═════ Data ═════

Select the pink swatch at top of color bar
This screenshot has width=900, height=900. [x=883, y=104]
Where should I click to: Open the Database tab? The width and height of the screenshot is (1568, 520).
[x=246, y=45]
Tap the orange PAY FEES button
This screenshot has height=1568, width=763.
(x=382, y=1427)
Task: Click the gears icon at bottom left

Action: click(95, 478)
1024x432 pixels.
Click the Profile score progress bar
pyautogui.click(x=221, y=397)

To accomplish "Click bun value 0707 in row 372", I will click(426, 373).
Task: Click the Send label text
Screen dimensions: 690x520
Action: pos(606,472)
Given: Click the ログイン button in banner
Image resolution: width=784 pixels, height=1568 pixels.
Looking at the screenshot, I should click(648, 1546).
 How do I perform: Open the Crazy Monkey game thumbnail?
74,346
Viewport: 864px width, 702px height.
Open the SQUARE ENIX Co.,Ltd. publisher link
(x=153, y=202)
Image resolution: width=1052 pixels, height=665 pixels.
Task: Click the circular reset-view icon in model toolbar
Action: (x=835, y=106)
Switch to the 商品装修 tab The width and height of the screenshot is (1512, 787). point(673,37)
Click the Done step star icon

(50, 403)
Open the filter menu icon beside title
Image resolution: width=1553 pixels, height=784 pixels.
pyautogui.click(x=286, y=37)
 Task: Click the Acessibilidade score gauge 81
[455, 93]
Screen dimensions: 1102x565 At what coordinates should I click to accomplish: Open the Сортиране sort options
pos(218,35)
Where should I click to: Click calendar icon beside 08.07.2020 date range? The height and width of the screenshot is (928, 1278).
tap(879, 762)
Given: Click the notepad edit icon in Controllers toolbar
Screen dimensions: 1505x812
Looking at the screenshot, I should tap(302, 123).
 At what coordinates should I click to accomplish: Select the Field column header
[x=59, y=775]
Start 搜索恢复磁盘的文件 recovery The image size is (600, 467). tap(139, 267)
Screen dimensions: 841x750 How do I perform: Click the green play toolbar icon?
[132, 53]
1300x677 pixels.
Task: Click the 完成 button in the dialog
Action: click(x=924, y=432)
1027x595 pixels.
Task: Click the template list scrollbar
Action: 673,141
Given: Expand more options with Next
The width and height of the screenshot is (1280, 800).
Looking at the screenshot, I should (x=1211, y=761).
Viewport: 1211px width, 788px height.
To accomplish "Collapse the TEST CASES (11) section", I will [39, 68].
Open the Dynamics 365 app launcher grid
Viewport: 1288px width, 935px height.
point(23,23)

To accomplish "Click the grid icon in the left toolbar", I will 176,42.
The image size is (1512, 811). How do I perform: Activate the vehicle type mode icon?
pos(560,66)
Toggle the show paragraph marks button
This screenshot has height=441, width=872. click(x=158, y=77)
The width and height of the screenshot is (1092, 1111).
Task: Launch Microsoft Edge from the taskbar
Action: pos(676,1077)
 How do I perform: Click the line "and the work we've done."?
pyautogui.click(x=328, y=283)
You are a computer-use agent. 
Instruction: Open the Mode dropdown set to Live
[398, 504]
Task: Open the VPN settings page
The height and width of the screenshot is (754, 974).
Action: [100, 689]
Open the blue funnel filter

═════

**Exercise prompt**
With nothing added or left out, print the data again.

**Exercise output**
Select the pink swatch at top of color bar
This screenshot has width=900, height=900. [x=883, y=104]
Where should I click to: Open the Database tab? The width and height of the screenshot is (1568, 520).
[x=246, y=45]
Tap the orange PAY FEES button
This screenshot has height=1568, width=763.
(x=382, y=1427)
Task: Click the gears icon at bottom left

Action: click(95, 478)
1024x432 pixels.
Click the Profile score progress bar
pyautogui.click(x=221, y=397)

To accomplish "Click bun value 0707 in row 372", I will click(426, 373).
Task: Click the Send label text
Screen dimensions: 690x520
Action: pos(606,472)
Given: Click the ログイン button in banner
Image resolution: width=784 pixels, height=1568 pixels.
Looking at the screenshot, I should click(648, 1546).
 How do I perform: Open the Crazy Monkey game thumbnail?
74,346
Viewport: 864px width, 702px height.
Open the SQUARE ENIX Co.,Ltd. publisher link
(x=153, y=202)
Image resolution: width=1052 pixels, height=665 pixels.
Task: Click the circular reset-view icon in model toolbar
Action: (x=835, y=106)
Switch to the 商品装修 tab The width and height of the screenshot is (1512, 787). point(673,37)
Click the Done step star icon

(50, 403)
Open the filter menu icon beside title
Image resolution: width=1553 pixels, height=784 pixels.
pyautogui.click(x=286, y=37)
 Task: Click the Acessibilidade score gauge 81
[455, 93]
Screen dimensions: 1102x565 At what coordinates should I click to accomplish: Open the Сортиране sort options
pos(218,35)
Where should I click to: Click calendar icon beside 08.07.2020 date range? The height and width of the screenshot is (928, 1278).
tap(879, 762)
Given: Click the notepad edit icon in Controllers toolbar
Screen dimensions: 1505x812
Looking at the screenshot, I should tap(302, 123).
 At what coordinates should I click to accomplish: Select the Field column header
[x=59, y=775]
Start 搜索恢复磁盘的文件 recovery The image size is (600, 467). tap(139, 267)
Screen dimensions: 841x750 How do I perform: Click the green play toolbar icon?
[132, 53]
1300x677 pixels.
Task: Click the 完成 button in the dialog
Action: click(x=924, y=432)
1027x595 pixels.
Task: Click the template list scrollbar
Action: 673,141
Given: Expand more options with Next
The width and height of the screenshot is (1280, 800).
Looking at the screenshot, I should (x=1211, y=761).
Viewport: 1211px width, 788px height.
To accomplish "Collapse the TEST CASES (11) section", I will [39, 68].
Open the Dynamics 365 app launcher grid
Viewport: 1288px width, 935px height.
point(23,23)

To accomplish "Click the grid icon in the left toolbar", I will 176,42.
The image size is (1512, 811). How do I perform: Activate the vehicle type mode icon?
pos(560,66)
Toggle the show paragraph marks button
This screenshot has height=441, width=872. click(x=158, y=77)
The width and height of the screenshot is (1092, 1111).
Task: Launch Microsoft Edge from the taskbar
Action: pos(676,1077)
 How do I perform: Click the line "and the work we've done."?
pyautogui.click(x=328, y=283)
You are a computer-use agent. 
Instruction: Open the Mode dropdown set to Live
[398, 504]
Task: Open the VPN settings page
The height and width of the screenshot is (754, 974).
Action: [100, 689]
Open the blue funnel filter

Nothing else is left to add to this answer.